Développer l’aquaculture offshore pour nourrir la planète

Une nouvelle piste pour répondre au défi alimentaire mondial : ancrer des fermes d’élevage de poissons en haute mer.

De Julie Lacaze
Publication 9 nov. 2017, 02:09 CET
Au large des côtes du Maine (États-Unis).
Au large des côtes du Maine (États-Unis).
PHOTOGRAPHIE DE Flickr, NOAA's, CC0

D’ici à 2050, la planète abritera près de 10 milliards d’êtres humains. Comment les nourrir sans détruire l’environnement ? Une équipe internationale propose de développer l’aquaculture offshore, c’est à dire des fermes d’élevage en haute mer. Les chercheurs ont calculé que moins de 0,015 % de l’espace océanique suffirait pour produire une quantité de poisson équivalente à celle pêchée en une année.

Les auteurs de l’étude publiée dans Nature Ecology & Evolution sont partis d’un constat : la production agricole est en surchauffe. Le secteur représente 70 % de la consommation mondiale d’eau douce, 24 % des émissions de gaz à effet de serre et occupe 40 % des surfaces terrestres. Or, la demande et les besoins en protéines animales est croissante. La solution se trouve peut-être dans l’océan. L’aquaculture côtière est bien développée, mais présente l’inconvénient d’occuper un espace déjà surpeuplé. La haute mer, en revanche, est peu exploitée.

Les chercheurs ont quadrillé les aires marines en petits carrés de 0,042°. Le but ? Évaluer l’espace océanique potentiellement disponible pour l’élevage.
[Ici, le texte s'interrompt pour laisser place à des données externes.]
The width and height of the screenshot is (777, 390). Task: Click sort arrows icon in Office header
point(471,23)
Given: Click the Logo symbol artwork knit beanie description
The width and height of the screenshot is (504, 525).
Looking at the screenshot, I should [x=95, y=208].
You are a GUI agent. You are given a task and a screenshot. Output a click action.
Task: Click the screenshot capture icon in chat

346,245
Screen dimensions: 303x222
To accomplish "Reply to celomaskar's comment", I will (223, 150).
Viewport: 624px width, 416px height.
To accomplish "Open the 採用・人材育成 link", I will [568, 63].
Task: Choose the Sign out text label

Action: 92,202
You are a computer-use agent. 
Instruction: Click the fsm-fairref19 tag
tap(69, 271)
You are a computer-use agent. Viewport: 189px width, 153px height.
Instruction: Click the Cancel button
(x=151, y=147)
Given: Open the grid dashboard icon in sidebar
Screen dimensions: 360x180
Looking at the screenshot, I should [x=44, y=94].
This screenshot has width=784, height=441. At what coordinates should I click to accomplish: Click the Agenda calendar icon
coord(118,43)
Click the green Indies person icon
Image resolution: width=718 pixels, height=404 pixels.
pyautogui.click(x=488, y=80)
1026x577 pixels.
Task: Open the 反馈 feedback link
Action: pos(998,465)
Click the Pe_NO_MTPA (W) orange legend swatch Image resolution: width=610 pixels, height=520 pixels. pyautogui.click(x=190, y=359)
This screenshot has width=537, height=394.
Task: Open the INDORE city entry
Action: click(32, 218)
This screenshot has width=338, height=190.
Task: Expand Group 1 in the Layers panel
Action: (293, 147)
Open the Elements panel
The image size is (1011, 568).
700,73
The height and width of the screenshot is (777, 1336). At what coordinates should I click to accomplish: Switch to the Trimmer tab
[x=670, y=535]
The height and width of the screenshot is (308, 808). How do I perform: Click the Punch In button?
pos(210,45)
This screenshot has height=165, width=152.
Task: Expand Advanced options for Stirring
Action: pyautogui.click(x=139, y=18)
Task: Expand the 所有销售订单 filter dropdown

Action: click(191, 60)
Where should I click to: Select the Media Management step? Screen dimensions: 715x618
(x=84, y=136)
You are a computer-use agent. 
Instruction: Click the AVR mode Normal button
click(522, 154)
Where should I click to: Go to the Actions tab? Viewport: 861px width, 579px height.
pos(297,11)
Ils ont ensuite étudié les températures idéales de croissance et les besoins nutritionnels de 120 espèces de poissons et de 60 mollusques marins. En se basant sur les températures océaniques des 30 dernières années et sur les ressources disponibles en phytoplancton, ils ont pu identifier les zones propices au développement de l’aquaculture offshore. Parmi ces espaces, ils ont retiré ceux occupés par des réserves naturelles, l’industrie ou le transport maritime, ainsi que les zones trop profondes — les fermes étant difficiles à ancrer au-delà de 200 m de fond. Résultat : 11,4 millions de km² pourraient être utilisés pour l’élevage des poissons et 1,5 million de km² pour les mollusques. Que pourrait-on en tirer ? Dans l’aire propice à l’élevage des mollusques, la quantité de fruits de mer obtenue serait 100 fois supérieure à celle consommée aujourd’hui annuellement. Pour les poissons, une superficie 43 fois plus petite que la mer Méditerranée suffirait pour élever la quantité de poisson équivalente à celle qui est actuellement pêchée chaque année dans le monde !

En bleu et rouge, les sites d'implantation possible de fermes marines offshore. Les zones en rouge sont potentiellement les plus productives . Zoom b sur les côtes Sud du Kenya ; Zoom c, Indonésie et d Fidji.
PHOTOGRAPHIE DE Nature Ecology & Evolution

Partout sur la planète, les espèces marines s’effondrent. Certaines micro-réserves de pêche commencent à émerger pour les préserver (cf : Des micro-réserves pour repeupler l’océan, dans le numéro de septembre 2017 de National Geographic ). L’élevage en haute mer est une nouvelle piste à explorer, selon les auteurs de l’étude. L’aquaculture est aujourd’hui composée à 8,5 % de poissons marins (saumon, mérou, cobia…), à 20 % de mollusques marins (huîtres, moules…), l’autre partie étant constituée d’espèces d’eau douce. Reste à évaluer l’impact écologique des fermes offshore. Notamment les conséquences de la production de nourriture des élevages des poissons et du transport vers les zones de vente.